About this exercise:
Every line from the first one in the data below through the line holding "The height and width of the screenshot is (799, 1600)." is to be written out exactly, with the pictures omitted.
--------
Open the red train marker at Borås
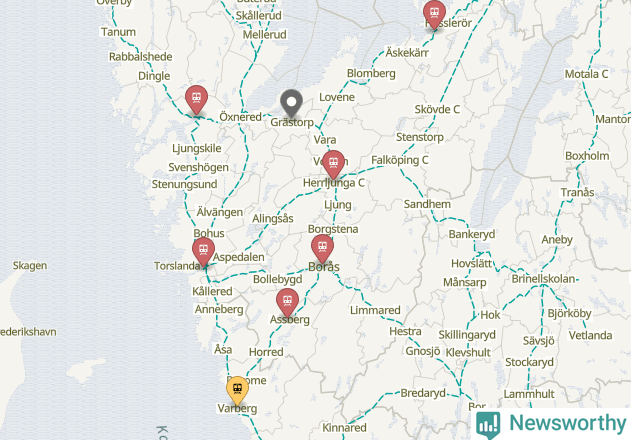The height and width of the screenshot is (440, 631). click(322, 248)
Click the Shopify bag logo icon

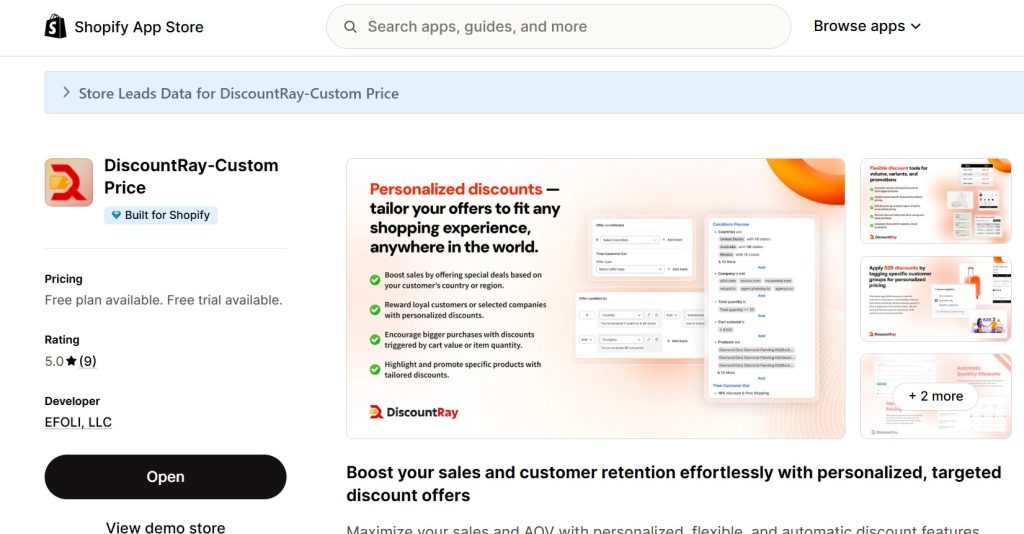[x=56, y=27]
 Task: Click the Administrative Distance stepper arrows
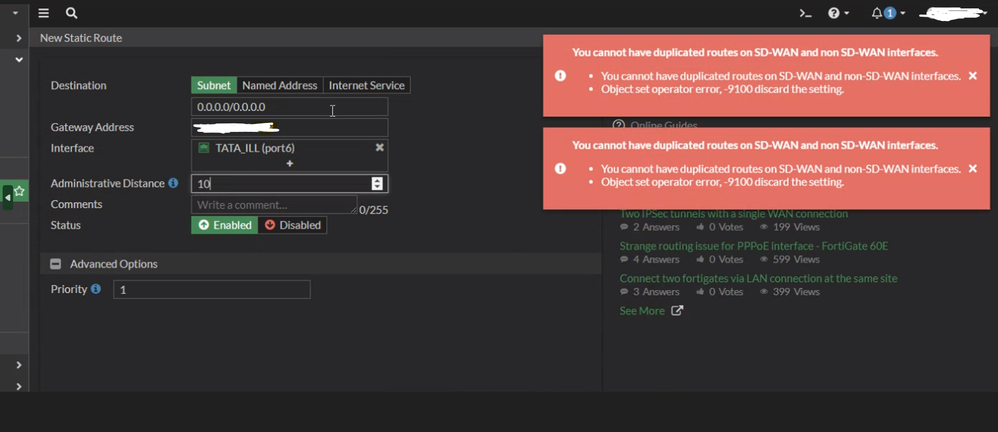377,184
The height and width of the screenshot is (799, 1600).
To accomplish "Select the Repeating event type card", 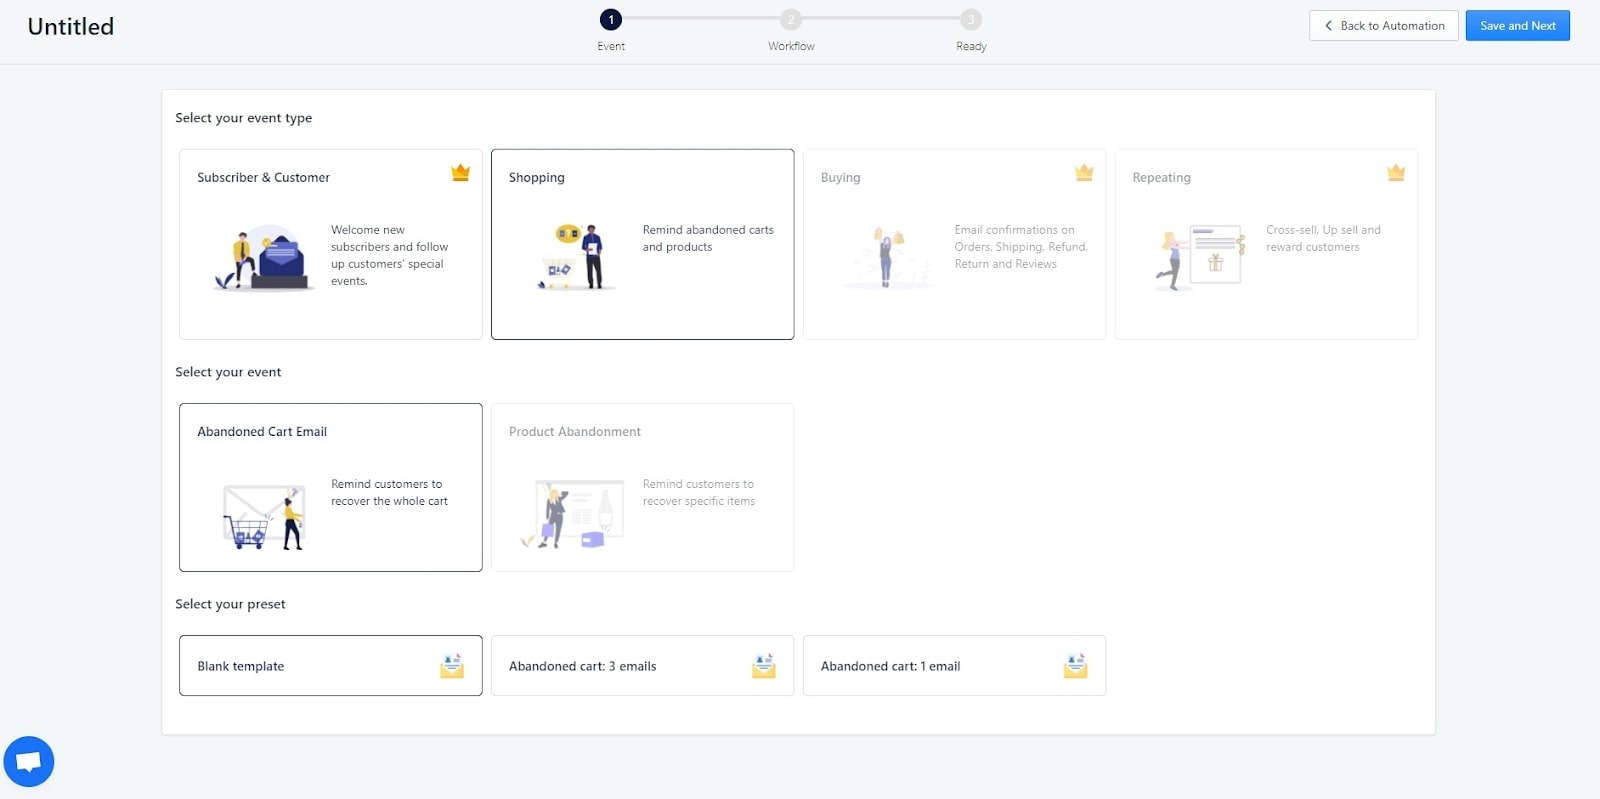I will 1266,244.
--------
Exercise response:
Open the red train marker at Borås
The height and width of the screenshot is (440, 631). click(322, 248)
Click the Shopify bag logo icon

[x=56, y=27]
 Task: Click the Administrative Distance stepper arrows
377,184
The height and width of the screenshot is (799, 1600).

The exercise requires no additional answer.